In mathematics, the ArXiV has for some time now been the default repository for posting preprints. This is a very valuable site that has allowed a lot more visibility to papers which has not been published. It is a way for researchers to stake a claim on work they have done before it is officially published—this can be valuable considering that the waiting time to get published in journals is often more than a year and realistically more like 2 years and up.

The ArXiV has a policy of accepting LaTeX submissions only. This means that a fair amount of expertise with LaTeX is required, and for articles that have a lot of diagrams, the process of uploading them can, or at least used to be, rather onerous.
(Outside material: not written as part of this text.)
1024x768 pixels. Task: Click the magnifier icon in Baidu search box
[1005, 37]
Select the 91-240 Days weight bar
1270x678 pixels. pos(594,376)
About 3 or 4 years back I was struggling trying to upload some dozens of images that accompanied a paper on Hyperbolic Geometry that I was trying to post to the ArXiV. After several long and painful attempts at the uploading proved unsuccessful, I contacted the ArXiV admin and asked if I could just upload the pdf file. They rather shortly refused, and I found that I consequently lost interest in the ArXiV as a place for my papers. Indeed I always struggled understanding how the ArXiV could justify demanding mathematicians hand over their LaTeX documents, which can easily be copied, cut and pasted rather than the pdfs, which are more high level and secure (at least to an ordinary user such as myself). I suppose I read their explanations, but wasn’t convinced.

So I am rather grateful that ResearchGate allows me to easily upload the pdfs of my papers, catalogues them conveniently for me, and allows the general public to find these papers, read them online, and download them. This means I no longer have to worry about organizing a list of publications on my own UNSW website–believe me, this is a great convenience.

Goodbye journals! Hello ResearchGate!

Actually I am kidding a bit here: I do still plan on submitting papers regularly to KoG, the Croatian Society for Geometry and Graphics Journal which has to be the physically most attractive journal in pure mathematics, and a few others. But it really makes one think, doesn’t it? I am now in the position of writing papers, publishing them myself on ResearchGate, and letting the world decide whether the papers are worth reading. Brave new times.